Bless you, OP, I do understand how you feel. Even though my extended family is very multi-racial (eight mixed race aunts and uncles, for a start) I remember having a little odd wobbly feeling when I was just getting involved with my (black Caribbean) dp, many many years ago. Just a feeling of, "Oh. Is this going to be very different?". And then a similar feeling on adopting our mixed race dd.
The little wobble was very quickly drowned out by the busy reality of falling in love (with dp, with dd) and getting on with life. And discovering that, of course, the core experience of loving someone is irrelevant of racial identity. I don't mean that love is colour-blind - it's not; their racial identity is one of the things I love about them, I don't love them despite it - but that the fact of being in love is your entry point into not just accepting but welcoming the changes that brings into your life.
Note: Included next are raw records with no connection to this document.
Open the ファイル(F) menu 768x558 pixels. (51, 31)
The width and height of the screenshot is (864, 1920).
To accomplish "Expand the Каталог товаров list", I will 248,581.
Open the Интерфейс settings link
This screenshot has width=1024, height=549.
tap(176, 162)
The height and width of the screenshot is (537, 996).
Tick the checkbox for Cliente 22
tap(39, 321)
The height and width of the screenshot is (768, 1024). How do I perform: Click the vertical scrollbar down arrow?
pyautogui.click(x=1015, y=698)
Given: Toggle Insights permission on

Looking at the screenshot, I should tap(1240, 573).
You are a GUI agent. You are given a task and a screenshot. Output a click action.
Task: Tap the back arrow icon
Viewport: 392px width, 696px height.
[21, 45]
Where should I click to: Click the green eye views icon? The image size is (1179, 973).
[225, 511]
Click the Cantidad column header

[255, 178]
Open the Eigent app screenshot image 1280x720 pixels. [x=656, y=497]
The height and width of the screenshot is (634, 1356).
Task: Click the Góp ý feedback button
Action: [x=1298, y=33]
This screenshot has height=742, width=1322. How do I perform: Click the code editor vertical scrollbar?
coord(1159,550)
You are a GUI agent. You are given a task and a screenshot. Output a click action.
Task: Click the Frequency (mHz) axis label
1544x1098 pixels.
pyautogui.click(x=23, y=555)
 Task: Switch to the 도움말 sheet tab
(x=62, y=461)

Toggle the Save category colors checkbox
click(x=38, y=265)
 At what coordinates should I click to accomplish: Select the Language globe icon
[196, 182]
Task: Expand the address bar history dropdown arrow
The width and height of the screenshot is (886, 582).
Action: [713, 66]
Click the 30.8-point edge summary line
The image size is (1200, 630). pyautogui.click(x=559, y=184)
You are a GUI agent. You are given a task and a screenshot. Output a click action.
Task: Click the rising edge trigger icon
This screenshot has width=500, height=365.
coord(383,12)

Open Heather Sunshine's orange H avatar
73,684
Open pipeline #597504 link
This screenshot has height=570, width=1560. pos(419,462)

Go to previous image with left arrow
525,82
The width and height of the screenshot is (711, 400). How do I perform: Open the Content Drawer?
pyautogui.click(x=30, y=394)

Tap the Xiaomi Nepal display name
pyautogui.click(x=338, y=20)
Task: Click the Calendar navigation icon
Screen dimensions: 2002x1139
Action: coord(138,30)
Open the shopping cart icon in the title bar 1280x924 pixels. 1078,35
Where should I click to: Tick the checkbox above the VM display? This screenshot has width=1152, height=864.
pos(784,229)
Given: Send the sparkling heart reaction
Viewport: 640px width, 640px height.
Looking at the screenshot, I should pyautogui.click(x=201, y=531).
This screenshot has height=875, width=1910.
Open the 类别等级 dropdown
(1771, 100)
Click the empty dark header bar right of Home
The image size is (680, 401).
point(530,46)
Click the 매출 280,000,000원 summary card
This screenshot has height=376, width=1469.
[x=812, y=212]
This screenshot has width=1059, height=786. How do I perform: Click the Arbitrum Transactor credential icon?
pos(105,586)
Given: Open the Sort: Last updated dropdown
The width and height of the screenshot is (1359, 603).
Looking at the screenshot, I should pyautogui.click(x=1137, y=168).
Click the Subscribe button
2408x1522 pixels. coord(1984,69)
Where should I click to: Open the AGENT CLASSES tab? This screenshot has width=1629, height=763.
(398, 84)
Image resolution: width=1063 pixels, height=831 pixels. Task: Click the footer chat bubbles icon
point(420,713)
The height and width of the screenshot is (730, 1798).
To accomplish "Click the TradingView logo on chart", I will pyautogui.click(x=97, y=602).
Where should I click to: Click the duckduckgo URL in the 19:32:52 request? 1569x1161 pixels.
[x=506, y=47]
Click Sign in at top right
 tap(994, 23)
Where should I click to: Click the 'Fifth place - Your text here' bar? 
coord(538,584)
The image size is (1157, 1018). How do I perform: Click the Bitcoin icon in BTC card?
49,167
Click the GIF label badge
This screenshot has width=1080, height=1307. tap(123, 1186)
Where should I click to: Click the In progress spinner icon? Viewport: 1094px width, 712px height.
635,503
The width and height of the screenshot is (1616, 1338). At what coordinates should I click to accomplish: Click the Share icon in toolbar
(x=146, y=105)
When you become the white mother of a black or mixed race child, life does sometimes treat you differently. Some of us were joking on a recent thread that other people think you're a thick slag - and I do think some of that genuinely still exists. But the main thing is that you become a dual heritage family. It kind of alters your own racial identity too. You become responsible for communicating and developing your child's ethnic identity, and so you have to embrace it and make it part of you, too. Not all white mothers accept that responsibility. But if you do, you will find the journey fascinating and far more positive than negative 
One last thing: I have a birth child who shares my ethnic identity, and an adopted child who does not. Do I have a different kind of bond with my biological child? In some ways, yes. She reminds me so much of myself at that age, whereas my adopted child is a very different personality. But that doesn't imply an extra closeness; with both children, I love the things that unite us but also the many ways in which they are different from me. And I love them equally, without a doubt. Some people do seem to set great store on biological connection and physiological similarity with their children - but those people tend not to adopt. Or, for that matter, seek partners from a different ethnic background.